- [To do]
Decide whether each statement agrees with the passage on WPR below, answering yes or no and quoting the deciding words: 1. WPR denies that "things" exist. 2. Many practices lead to many realities. 3. Every reality becomes "the real".

- [Quoted passage]
+ + + + +
WPR does not deny the existence of “things”; it questions their assumed fixity. In line with a relational ontology of constant movement and becoming (Bacchi and Goodwin 2016: 33, 85) it describes “things” as in process, as the products of practices. This position aligns with a performative analytic in which practices make “things” come to be (29 Sept. 2022; 26 Oct. 2022). As John Law (2011: 172) explains, the goal is to “shift our understanding of the relative immutability and obduracy of the world: to move these from ‘reality itself’ into the choreographies of practice”.
In the place therefore of “the real” WPR accounts highlight the making of “the real”. Since there are many practices, there are many realities, leading to multiplicity (Mol 2002: 152). However, only some realities become “the real”, in the process hiding the means of their creation. Hence, “reality” is a political object. Pellizzoni (2015: 75) explains:
If the ontological status of entities is an accomplishment within a state of continual flux, the temporary upshot of practices, interactions and interventions, then the constitution of reality is intrinsically political because it enacts ways of existing and of relating human and nonhuman entities to one another.
+ + + + +
- [Provided data]
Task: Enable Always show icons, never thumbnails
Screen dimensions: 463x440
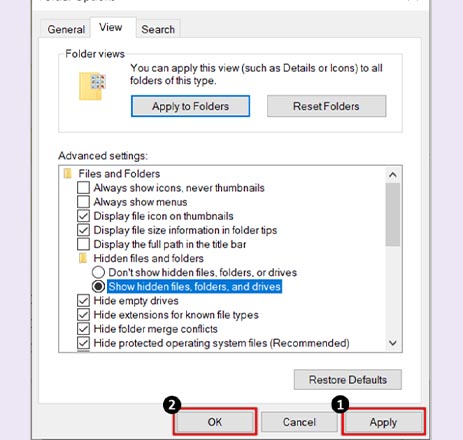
+ + + + +
- [Task output]
1. No: "WPR does not deny the existence of “things”"
2. Yes: "Since there are many practices, there are many realities"
3. No: "only some realities become “the real”"